The housing market is one of the key sectors in the economy. When housing booms, many segments of the economy are pulled along. But this sector is now slowing.
Are we in for a new housing market meltdown? Probably not, but that doesn't mean the future of the housing market is bright. Factors are in place that imply housing has entered a new phase that will not be as strong as in previous cycles.
Housing has peaked. Since spring, housing starts and new and existing home sales have trended downward. Home prices, which had been surging, are now rising more slowly and in some cases are declining from 2017 levels.
A variety of factors have created the deceleration, the biggest being the decline in affordability.
There are three segments of affordability: income, housing price, and mortgage costs. All have been moving in ways that have made it more difficult to buy a house.
In many parts of the country, prices have risen sharply. With mortgage rates increasing, the monthly cost of a mortgage has surged. Unfortunately, income growth has not grown fast enough to offset the higher costs.
When you combine higher monthly payments with limited income, you get a market that had to weaken.
But it isn't just affordability that is weighing on the housing sector. Demographics are playing a major role, as well.
When considering housing demand, cost is just one factor. The potential size of the market has to be taken into account.
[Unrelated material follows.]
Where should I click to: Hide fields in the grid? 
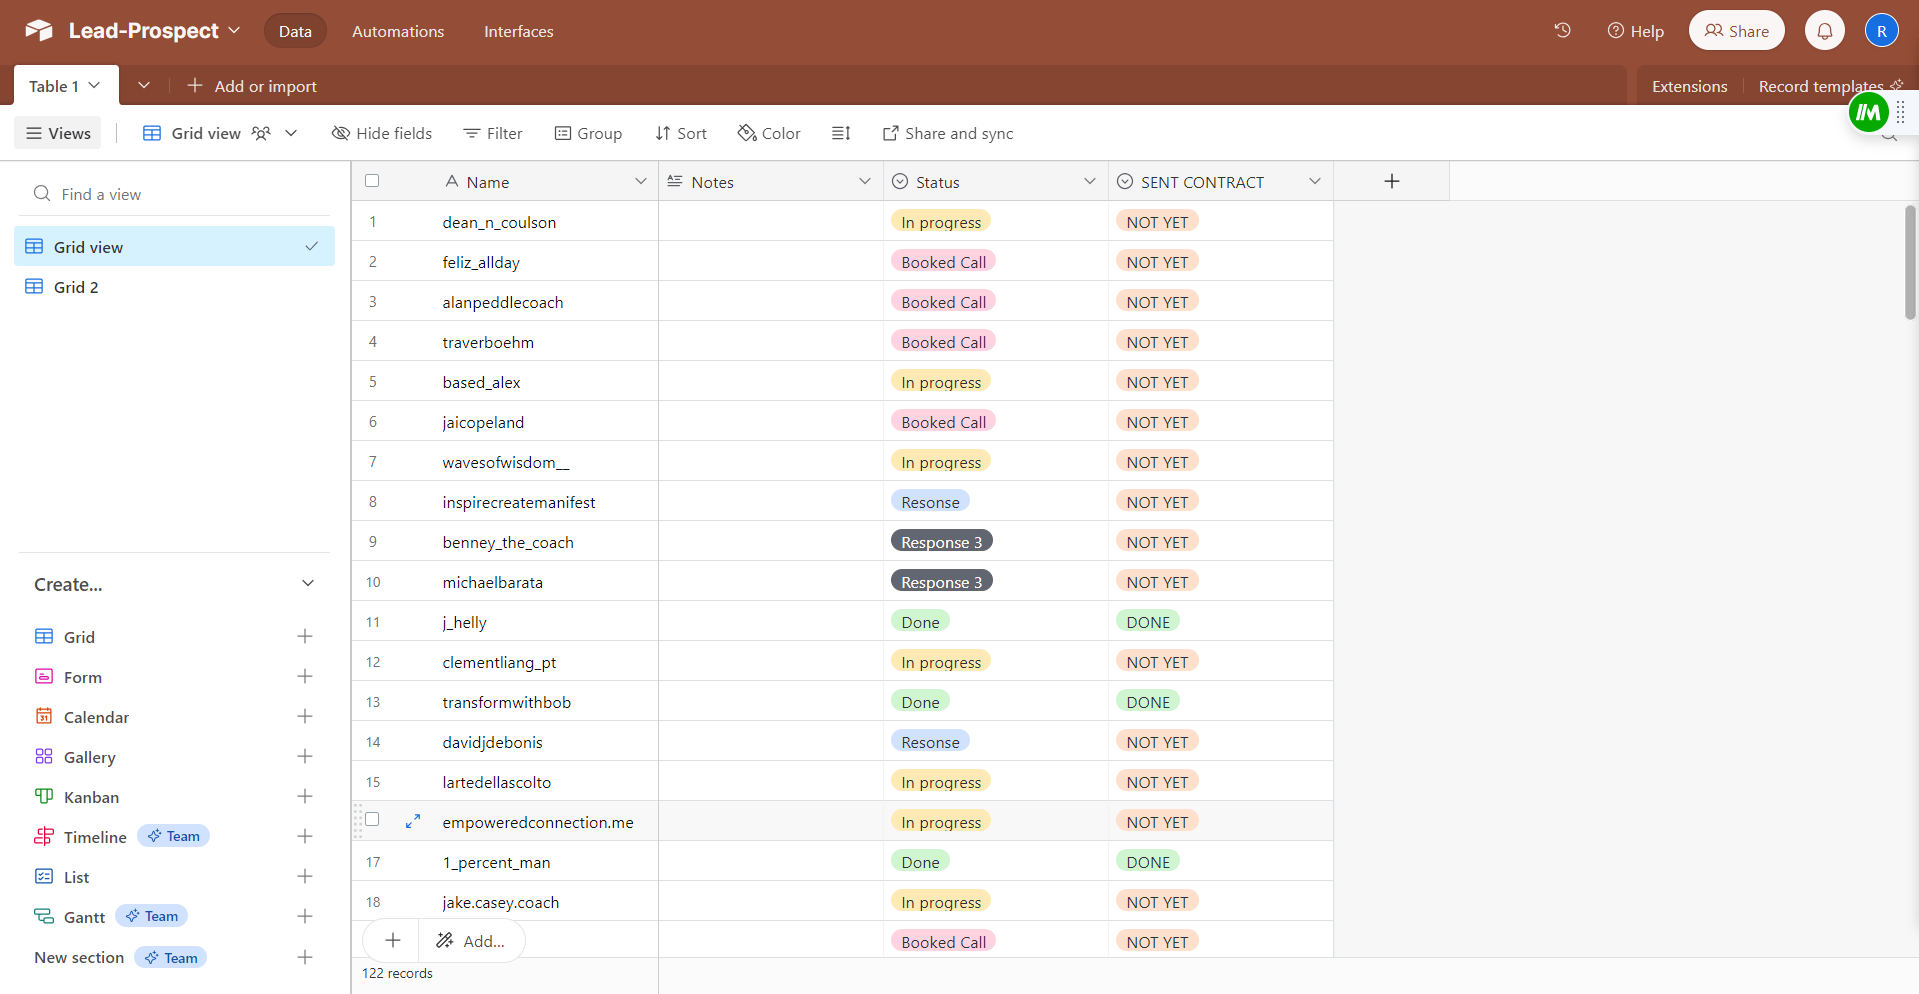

With housing, it's how many people/families might be interested in buying a home.
The key, then, to housing sales is attracting younger buyers — millennials — into the market.
And there's the rub. When it comes to home ownership, millennials are behaving markedly differently than previous generations.
According to a study by the Urban Institute, in 2015 only about 37 percent of those in the age group 25 to 34 own homes. In comparison, 45.4 percent of GenXers, when they were that age, lived in their own unit, while Baby Boomers had an ownership rate of 45 percent.
The gap in ownership rates has been created by both preferences and financial factors.
The so-called American dream of homeownership is not as much a priority for millennials. While their parents aspired to buy their own home, millennials have an attitude of "been there, lived that." They have other dreams and they prefer to spend their money on other things, especially technology.
They are also forming households later. The marriage rate for younger individuals has dropped precipitously — from 52 percent in 1990 to 37 percent in 2015, according to the same Urban Institute study. That leads to more groups living together in rental properties and a lowered need for individual housing.
Millennials are also under financial pressure. Disposable income growth has been minimal during their working years and that has led to low, if any, savings.
Down payments are a major hurdle. As long as incomes grow slowly and preferences for non-shelter-related products remains high, the savings rate will stay depressed.
Finally, millennials are saddled by school loans. While other debt can be discharged through bankruptcy, it is extremely difficult to do so using the standard bankruptcy rules. And defaulting or underpaying can lead to even greater debt burdens. Millennials can wind up in a student-loan repayment trap that could lock them out of home ownership for an extended period.
While millennials should eventually move more extensively into home ownership, it could be a while before they do so. For the next few years, the potential demand for homes will be lower than would be expected, given the demographics.
There is good news and bad news in the reduced millennial involvement in the housing market.
Consider the current situation. While the housing market is cooling, sales and starts never soared. Thus, the good news is that the economy is not facing a housing bubble. Yes, there may be metro areas where prices climbed too high, but with sales and construction at moderate levels, the economic impact of a slowdown should not be great.
On the other hand, as long as millennials show disdain for home ownership, builders will be operating in a lessened demand environment. They will need to adjust to that lowered sales pace.